Risk Assessment Algorithms - Bleeding
Introduction
A number of risk assessment algorithms have been developed to predict the risk of bleeding in an individual with Atrial Fibrillation and in whom anticoagulation is planned. These are summarised below:
The ABH score is a clinical prediction rule for assessing the bleeding risk in patients with Atrial Fibrillation [AF] treated with a DOAC. In the initial score, 10 variables were analysed - see below. A simplified version of the score was subsequently developed using three variables: Age, a history of bleeding and non-bleeding related hospitalisation in the preceding 12 months - see ABH Score - Simplified.
Click HERE to access the ABH Score - Original and HERE to access the ABH Score - Simplified.
The ABS [Anticoagulation-specific Bleeding Score] Algorithm was developed to stratify the risk of bleeding in patients with Atrial Fibrillation on a DOAC [- Dabigatran, Rivaroxaban or Apixaban] or Warfarin. The model involves the use of 15 variables.
Click HERE for additional information on the ABS algorithm.

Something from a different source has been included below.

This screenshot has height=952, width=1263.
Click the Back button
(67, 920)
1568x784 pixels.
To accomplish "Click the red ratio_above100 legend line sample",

The ATRIA Bleeding Score score is a clinical prediction rule for estimating the risk of bleeding in a patient about to commence anticoagulation with warfarin.
Click HERE to access the ATRIA Bleeding algorithm.
The HAS-BLED Score is a clinical prediction rule for estimating the risk of major bleeding in patients with non-valvular Atrial Fibrillation [AF] on warfarin.
Click HERE to access the HAS-BLED Score.
The HEMORR2HAGES algorithm is a risk assessment model designed to quantify the risk of haemorrhage in patients with Atrial Fibrillation over the age of 75 years.
Click HERE to access the HEMORR2HAGES algorithm.
The ORBIT-AF Bleeding Score [Outcomes Registry for Better Informed Treatment of Atrial Fibrillation] is used to assess bleeding risk in patients with Atrial Fibrillation [AF on anticoagulation with oral anticoagulants. .
Click HERE to access the ORBIT-AF Score.
The ABC [Age/Biomarkers/Clinical History] Score is an algorithm for the prediction of major bleeding events that incorporates two clinical risk factors and three biomarkers.
Click HERE to access the ABC Score.
The SAMe-TT2R2 score was originally devised as a system for identifying individuals with Atrial Fibrillation in whom poor anticoagulation control was likely to be a problem. It was subsequently evaluated in patients with acute VTE to establish whether individuals with a SAMe-TT2R2 score that would predict poor anticoagulant control with a Vitamin K antagonist e.g. Warfarin would be more effectively treated with a DOAC.